● **What you have to do**
Lines from the one with "Task: Click the" through the end of the records, and no others, are what the answer should contain, copied exactly; please keep pictures out.

[The data — start]

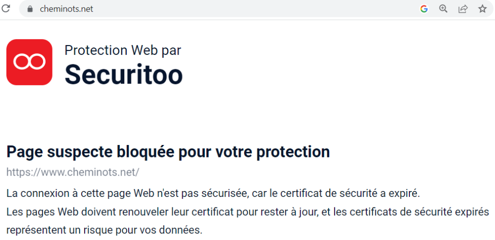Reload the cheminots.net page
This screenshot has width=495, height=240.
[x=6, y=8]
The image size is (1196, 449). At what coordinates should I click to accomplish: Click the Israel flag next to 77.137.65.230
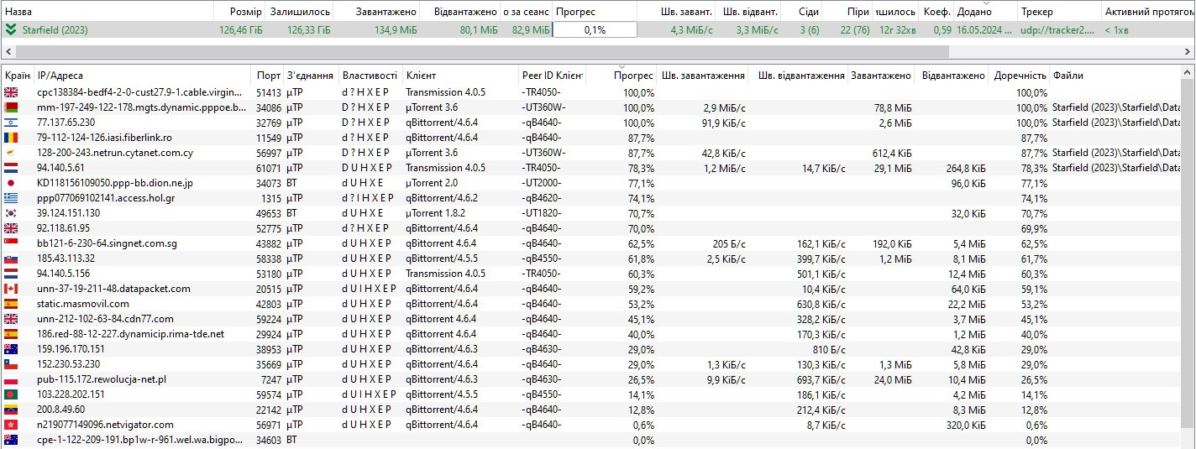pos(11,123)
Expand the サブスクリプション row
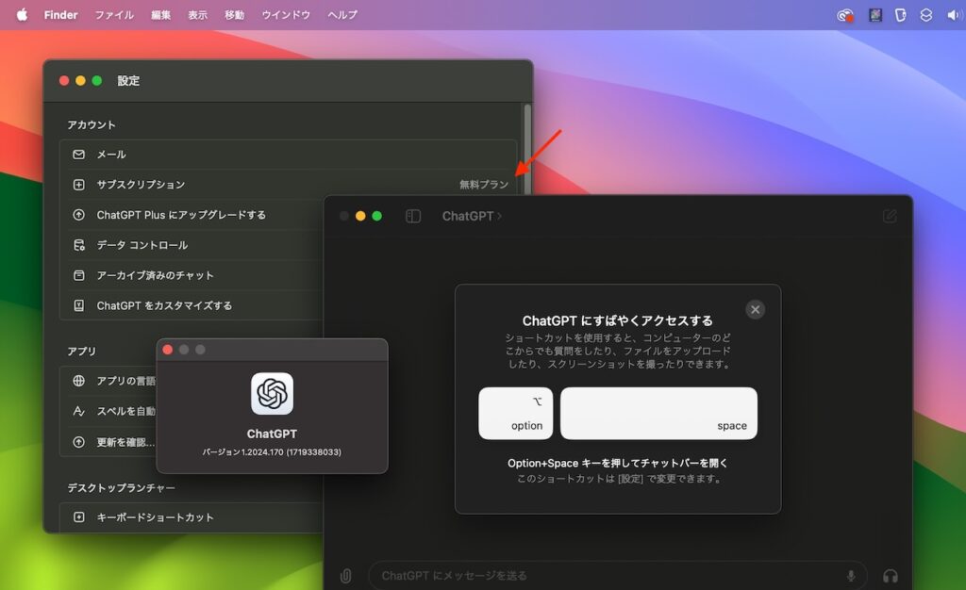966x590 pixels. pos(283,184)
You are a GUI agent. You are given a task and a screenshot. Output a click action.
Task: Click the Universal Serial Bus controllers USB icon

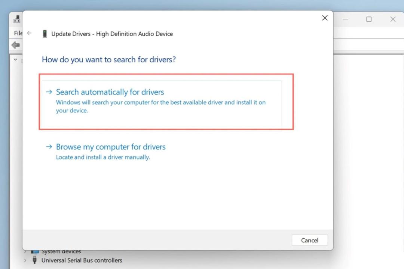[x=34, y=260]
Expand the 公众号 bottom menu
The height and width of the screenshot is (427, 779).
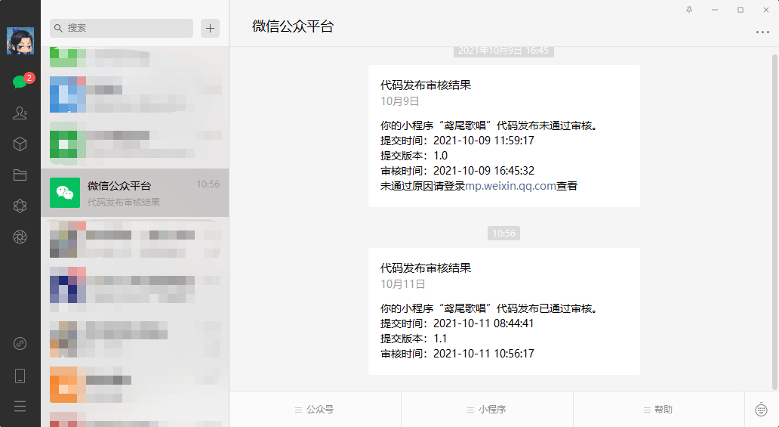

[The data — finish]

● **Task response**
Task: Click the Universal Serial Bus controllers USB icon

[x=34, y=260]
Expand the 公众号 bottom menu
The height and width of the screenshot is (427, 779).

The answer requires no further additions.